Solo una piccola parte dei capitani di industria italiani del dopoguerra sono diventati personaggi pubblici celebrati dalla stampa e dalla televisione. Molti di loro sono rimasti nell’anonimato. Tra questi c’è anche Luciano Tamini, guida dell’omonima azienda nota agli addetti ai lavori come la “Ferrari del settore elettrico”, leader mondiale nella fornitura di grandi trasformatori utilizzati praticamente nelle centrali elettriche di tutto il mondo. Il vecchio imprenditore si è spento lo scorso 1 luglio all’età di 84 anni e prima di andarsene ha sorpreso tutti con un gesto clamoroso: ha lasciato ai propri ex dipendenti 4 milioni di euro in beneficienza.

 

“Volevo lasciare un ricordo”

Riceveranno la donazione circa 300 persone tra operai e impiegati. Ai primi andranno 15.000 euro ai secondi 12 mila perché “è giusto premiare di più chi guadagna di meno” ha spiegato il vecchio imprenditore che ha voluto compiere questo gesto di generosità “per lasciare un ricordo”. Uomo di altri tempi, lontano anni luce dai discorsi e dalle presentazioni piene di inglesismi ma spesso prive di vera sostanza dei business man di oggi.  Sotto la sua guida alla Tamini le presentazioni più lunghe di tre pagine non venivano lette e le riunioni non duravano mai più di 5 minuti.

 

Mai licenziamenti e cassa integrati 

Tamini andava fiero del fatto che la sua azienda non aveva mai licenziato o messo in cassa integrazione nessuno e che non aveva debiti con le banche. Eppure anche un imprenditore vincente come lui si è dovuto piegare all’avanzata inarrestabile della globalizzazione. Nel 2014 ha venduto a Terna, il colosso italiano della distribuzione energetica. “Per garantire un futuro all’azienda e ai lavoratori” ha spiegato con grande sofferenza.

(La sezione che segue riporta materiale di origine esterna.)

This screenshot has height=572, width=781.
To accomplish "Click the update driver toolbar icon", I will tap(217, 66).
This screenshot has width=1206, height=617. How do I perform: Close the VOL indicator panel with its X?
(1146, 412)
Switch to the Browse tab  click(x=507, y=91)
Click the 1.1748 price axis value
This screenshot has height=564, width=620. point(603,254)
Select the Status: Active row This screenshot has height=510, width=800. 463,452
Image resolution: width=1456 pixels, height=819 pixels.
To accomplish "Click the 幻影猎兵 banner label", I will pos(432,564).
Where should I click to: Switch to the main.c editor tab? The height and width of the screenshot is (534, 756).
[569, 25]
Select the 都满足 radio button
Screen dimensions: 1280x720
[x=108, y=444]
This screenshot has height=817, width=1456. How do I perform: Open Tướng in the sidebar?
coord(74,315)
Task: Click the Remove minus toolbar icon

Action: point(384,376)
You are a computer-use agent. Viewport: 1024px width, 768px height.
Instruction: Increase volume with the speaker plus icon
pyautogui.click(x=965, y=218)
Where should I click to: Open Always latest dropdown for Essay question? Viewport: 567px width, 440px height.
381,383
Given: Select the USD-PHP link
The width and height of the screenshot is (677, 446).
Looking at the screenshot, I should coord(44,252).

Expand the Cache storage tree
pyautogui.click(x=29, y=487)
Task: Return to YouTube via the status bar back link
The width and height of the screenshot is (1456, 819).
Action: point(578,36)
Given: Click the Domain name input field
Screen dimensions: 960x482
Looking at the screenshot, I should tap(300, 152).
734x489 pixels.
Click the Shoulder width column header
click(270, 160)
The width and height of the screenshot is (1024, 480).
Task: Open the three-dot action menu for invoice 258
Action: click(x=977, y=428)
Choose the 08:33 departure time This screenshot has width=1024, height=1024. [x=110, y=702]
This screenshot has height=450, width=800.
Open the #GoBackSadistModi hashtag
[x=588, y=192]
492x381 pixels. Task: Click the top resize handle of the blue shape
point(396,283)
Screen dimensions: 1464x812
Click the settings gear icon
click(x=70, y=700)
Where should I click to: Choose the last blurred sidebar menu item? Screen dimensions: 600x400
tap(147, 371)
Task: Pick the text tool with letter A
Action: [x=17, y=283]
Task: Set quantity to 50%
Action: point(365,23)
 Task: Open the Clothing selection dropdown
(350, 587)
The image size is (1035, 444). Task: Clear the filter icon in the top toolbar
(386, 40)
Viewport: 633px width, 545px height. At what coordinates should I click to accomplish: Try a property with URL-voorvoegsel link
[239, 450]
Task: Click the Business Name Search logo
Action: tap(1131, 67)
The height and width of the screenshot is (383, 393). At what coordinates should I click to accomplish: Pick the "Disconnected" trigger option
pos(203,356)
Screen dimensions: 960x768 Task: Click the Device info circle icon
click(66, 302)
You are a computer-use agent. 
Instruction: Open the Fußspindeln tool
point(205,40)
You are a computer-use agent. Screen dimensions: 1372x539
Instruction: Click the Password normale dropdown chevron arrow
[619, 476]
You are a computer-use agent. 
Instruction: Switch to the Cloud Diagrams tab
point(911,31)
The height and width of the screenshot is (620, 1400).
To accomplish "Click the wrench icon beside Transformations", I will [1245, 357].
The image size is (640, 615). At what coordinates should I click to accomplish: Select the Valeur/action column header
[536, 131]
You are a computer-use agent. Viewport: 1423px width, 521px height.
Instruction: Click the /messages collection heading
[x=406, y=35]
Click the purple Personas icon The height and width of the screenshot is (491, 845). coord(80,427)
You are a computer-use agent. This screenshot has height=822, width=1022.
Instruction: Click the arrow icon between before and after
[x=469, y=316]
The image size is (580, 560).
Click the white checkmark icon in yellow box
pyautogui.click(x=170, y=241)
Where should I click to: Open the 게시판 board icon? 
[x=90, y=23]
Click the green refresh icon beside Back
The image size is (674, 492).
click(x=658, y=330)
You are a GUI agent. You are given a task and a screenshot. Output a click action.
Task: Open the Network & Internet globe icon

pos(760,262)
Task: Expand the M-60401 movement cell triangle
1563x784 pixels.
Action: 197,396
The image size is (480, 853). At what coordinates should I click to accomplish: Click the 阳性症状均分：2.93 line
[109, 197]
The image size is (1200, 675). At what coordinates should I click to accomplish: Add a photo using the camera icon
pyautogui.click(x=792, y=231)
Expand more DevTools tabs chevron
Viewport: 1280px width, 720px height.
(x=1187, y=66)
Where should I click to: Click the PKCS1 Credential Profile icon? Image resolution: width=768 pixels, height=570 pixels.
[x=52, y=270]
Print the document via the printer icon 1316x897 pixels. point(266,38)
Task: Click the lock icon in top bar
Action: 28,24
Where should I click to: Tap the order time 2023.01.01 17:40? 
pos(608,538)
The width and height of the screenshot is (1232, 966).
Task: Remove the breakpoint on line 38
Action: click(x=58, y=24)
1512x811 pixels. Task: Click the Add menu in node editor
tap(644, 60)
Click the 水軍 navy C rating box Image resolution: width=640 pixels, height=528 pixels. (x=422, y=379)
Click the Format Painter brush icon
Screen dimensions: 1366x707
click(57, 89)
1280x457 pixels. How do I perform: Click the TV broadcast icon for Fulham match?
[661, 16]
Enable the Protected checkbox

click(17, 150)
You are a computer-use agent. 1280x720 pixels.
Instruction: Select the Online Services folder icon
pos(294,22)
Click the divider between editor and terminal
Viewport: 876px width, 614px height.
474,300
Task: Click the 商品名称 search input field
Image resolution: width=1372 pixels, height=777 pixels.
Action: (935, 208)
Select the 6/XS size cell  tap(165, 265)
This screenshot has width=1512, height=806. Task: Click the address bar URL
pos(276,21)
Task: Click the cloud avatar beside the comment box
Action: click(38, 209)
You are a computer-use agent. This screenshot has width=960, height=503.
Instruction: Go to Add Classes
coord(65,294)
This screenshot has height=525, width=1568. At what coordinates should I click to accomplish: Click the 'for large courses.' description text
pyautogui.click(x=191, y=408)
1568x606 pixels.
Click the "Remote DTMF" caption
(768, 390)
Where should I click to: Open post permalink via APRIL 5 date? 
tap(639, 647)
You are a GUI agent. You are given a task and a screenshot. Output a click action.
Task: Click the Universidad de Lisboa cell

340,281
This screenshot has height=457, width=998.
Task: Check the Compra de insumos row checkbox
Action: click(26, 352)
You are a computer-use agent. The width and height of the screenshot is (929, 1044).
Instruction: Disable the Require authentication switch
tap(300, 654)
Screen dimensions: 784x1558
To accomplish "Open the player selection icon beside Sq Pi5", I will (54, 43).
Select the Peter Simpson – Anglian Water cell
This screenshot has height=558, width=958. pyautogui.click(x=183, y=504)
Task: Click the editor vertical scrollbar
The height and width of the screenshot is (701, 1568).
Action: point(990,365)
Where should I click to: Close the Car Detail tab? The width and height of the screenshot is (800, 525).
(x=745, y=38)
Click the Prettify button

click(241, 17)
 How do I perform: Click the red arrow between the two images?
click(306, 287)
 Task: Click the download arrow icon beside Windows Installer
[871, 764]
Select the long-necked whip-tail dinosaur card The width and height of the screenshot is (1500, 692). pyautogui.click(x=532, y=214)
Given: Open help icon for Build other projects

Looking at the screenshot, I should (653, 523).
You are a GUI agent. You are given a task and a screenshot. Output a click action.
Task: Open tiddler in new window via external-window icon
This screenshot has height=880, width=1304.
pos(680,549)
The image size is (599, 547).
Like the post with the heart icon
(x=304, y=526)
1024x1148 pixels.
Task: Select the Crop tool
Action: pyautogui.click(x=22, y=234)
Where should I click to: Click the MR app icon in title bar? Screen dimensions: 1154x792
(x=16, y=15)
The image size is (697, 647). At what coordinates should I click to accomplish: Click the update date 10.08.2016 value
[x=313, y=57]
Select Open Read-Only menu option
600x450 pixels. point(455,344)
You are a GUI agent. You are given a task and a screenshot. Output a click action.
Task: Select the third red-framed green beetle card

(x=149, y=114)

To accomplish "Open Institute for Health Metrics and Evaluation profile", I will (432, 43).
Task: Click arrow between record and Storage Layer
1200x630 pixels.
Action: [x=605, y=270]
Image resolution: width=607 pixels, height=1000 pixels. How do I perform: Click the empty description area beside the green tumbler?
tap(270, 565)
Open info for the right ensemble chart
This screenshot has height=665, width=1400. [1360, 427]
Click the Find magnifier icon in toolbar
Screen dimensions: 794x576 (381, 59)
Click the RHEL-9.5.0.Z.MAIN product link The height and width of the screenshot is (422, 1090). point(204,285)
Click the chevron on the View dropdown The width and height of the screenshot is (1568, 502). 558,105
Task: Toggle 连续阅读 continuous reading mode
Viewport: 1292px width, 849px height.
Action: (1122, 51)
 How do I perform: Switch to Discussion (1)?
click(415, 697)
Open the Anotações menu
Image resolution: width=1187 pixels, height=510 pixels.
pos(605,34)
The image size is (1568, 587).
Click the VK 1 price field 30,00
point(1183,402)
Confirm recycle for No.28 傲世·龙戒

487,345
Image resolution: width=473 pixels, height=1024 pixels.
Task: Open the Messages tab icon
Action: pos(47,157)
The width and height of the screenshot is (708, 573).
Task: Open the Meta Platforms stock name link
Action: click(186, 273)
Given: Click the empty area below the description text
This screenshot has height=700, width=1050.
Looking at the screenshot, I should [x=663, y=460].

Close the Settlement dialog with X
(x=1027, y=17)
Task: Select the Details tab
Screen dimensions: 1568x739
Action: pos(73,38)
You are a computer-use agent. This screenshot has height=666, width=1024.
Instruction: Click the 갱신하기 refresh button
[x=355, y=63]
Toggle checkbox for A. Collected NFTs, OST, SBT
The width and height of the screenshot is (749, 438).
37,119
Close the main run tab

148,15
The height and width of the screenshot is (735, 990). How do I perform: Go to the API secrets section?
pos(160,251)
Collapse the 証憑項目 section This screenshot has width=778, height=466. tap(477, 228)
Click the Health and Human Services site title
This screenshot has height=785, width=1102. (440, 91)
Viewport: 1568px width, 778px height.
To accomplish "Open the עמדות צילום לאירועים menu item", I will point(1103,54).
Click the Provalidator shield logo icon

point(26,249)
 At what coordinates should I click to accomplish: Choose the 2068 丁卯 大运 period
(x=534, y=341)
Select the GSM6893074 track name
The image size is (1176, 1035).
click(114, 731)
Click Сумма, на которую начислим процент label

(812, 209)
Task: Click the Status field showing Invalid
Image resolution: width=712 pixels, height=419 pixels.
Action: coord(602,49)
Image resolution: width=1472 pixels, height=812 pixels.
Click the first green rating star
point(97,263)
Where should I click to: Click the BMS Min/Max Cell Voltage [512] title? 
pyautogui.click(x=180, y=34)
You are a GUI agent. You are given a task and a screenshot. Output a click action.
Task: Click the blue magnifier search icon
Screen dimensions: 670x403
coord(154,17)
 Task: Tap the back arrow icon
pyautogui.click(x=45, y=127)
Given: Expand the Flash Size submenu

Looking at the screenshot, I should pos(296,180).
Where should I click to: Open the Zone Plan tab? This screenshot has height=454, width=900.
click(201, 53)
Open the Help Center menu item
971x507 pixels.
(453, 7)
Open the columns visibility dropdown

Tamini contro la nuova proprietà 

Ma con l’arrivo di Terna sono arrivate anche le razionalizzazioni e nel 2016 per la prima volta nell’azienda si è parlato di cassa integrazione. Tamini, che nel frattempo era rimasto presidente onorario, si è schierato dalla parte dei dipendenti. “Ho compiuto 84 anni, ma come un vecchio leone vi dico che sono pronto a ruggire ancora. La Tamini è indistruttibile e non potrà finire mai. Abbiate pazienza e fiducia, un abbraccio a tutti” ha scritto in una lettera indirizzata ai dipendenti. La presa di posizione gli è costata la carica che ricopriva.

Addio a un grande imprenditore 

Con Luciano Tamini se ne va un altro pezzo di quella classe imprenditoriale che ha fatto diventare l’Italia una delle massime potenze economiche del mondo. Un leader che chiedeva ai suoi collaboratori impegno e coraggio ma che allo stesso tempo li ripagava con correttezza e lealtà. Niente a che vedere con le moderne pratiche manageriali in cui sempre più spesso i dipendenti sono solamente anonimi numeri, costi da limare, esuberi da tagliare.